TASK REQUIREMENTS »
Copy the listing below verbatim, from its first line up to and including the line containing "center [438, 34].".

DATA TO PROCESS »
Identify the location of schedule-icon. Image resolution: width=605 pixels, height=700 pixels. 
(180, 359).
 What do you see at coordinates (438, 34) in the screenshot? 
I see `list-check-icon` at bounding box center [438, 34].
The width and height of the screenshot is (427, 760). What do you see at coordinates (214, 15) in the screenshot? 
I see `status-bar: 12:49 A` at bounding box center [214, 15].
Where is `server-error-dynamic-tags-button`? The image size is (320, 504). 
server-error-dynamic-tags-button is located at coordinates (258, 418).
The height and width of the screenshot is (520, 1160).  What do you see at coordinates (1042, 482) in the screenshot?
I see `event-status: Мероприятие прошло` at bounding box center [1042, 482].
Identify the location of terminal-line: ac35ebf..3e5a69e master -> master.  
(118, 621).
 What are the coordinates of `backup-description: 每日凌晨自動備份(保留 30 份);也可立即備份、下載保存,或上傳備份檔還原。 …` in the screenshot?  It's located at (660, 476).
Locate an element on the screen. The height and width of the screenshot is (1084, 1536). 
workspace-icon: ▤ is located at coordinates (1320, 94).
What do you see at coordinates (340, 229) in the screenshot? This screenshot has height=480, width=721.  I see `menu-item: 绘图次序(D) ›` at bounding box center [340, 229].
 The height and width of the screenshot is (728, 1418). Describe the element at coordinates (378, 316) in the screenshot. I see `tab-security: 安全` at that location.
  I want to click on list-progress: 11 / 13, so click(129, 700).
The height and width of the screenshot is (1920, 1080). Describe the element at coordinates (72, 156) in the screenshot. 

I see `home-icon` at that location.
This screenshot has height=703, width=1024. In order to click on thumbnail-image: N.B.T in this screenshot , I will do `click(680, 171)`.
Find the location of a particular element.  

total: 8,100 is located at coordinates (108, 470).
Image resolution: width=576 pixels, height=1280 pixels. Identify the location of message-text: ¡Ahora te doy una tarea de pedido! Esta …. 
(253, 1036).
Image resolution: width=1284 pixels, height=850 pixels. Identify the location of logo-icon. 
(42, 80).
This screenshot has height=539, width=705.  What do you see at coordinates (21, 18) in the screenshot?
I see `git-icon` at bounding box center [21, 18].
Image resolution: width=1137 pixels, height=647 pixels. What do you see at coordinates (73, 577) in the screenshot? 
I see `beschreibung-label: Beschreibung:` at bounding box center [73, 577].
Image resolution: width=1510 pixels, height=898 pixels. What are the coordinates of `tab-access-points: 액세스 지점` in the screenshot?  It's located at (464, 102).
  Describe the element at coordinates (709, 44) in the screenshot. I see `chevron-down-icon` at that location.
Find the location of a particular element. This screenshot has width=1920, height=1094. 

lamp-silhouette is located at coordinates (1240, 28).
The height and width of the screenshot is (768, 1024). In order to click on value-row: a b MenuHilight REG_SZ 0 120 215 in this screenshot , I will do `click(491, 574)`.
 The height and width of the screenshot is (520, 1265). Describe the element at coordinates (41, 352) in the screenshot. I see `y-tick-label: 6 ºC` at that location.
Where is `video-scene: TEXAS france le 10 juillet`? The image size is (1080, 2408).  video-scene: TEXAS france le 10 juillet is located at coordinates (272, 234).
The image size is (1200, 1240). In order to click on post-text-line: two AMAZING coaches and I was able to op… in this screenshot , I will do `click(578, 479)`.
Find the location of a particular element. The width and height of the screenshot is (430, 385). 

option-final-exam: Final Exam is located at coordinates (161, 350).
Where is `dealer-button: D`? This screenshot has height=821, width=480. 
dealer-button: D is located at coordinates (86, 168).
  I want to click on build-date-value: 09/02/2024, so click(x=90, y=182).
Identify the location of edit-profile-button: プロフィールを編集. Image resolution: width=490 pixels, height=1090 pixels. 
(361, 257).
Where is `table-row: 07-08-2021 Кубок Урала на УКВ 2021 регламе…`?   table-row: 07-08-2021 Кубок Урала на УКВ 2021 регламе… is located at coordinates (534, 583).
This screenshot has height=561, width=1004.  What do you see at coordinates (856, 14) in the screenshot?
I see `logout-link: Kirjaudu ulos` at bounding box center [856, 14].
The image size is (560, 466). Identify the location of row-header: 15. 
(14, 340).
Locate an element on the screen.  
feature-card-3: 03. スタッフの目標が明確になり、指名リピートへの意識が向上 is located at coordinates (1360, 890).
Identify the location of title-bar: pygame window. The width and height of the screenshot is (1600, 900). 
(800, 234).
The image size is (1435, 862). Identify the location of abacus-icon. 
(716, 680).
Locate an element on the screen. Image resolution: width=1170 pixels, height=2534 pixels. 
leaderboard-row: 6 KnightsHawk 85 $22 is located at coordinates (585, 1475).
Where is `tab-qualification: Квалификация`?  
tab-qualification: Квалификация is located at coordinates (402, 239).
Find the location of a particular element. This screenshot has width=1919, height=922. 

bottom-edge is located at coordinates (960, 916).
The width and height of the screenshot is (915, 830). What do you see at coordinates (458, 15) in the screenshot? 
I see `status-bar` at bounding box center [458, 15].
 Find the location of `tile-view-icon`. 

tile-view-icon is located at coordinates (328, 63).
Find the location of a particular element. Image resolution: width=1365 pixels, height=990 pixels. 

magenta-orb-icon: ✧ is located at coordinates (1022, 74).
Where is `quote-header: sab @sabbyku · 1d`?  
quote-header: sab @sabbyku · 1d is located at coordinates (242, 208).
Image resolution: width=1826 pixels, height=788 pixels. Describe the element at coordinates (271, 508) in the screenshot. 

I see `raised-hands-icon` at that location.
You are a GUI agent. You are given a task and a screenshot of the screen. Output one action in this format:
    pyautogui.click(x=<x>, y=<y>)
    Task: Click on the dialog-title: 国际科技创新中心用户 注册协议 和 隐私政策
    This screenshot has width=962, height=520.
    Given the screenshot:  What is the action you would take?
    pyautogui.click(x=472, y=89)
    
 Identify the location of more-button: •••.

RESPONSE TO THIS TASK »
Identify the location of schedule-icon. Image resolution: width=605 pixels, height=700 pixels. 
(180, 359).
 What do you see at coordinates (438, 34) in the screenshot? 
I see `list-check-icon` at bounding box center [438, 34].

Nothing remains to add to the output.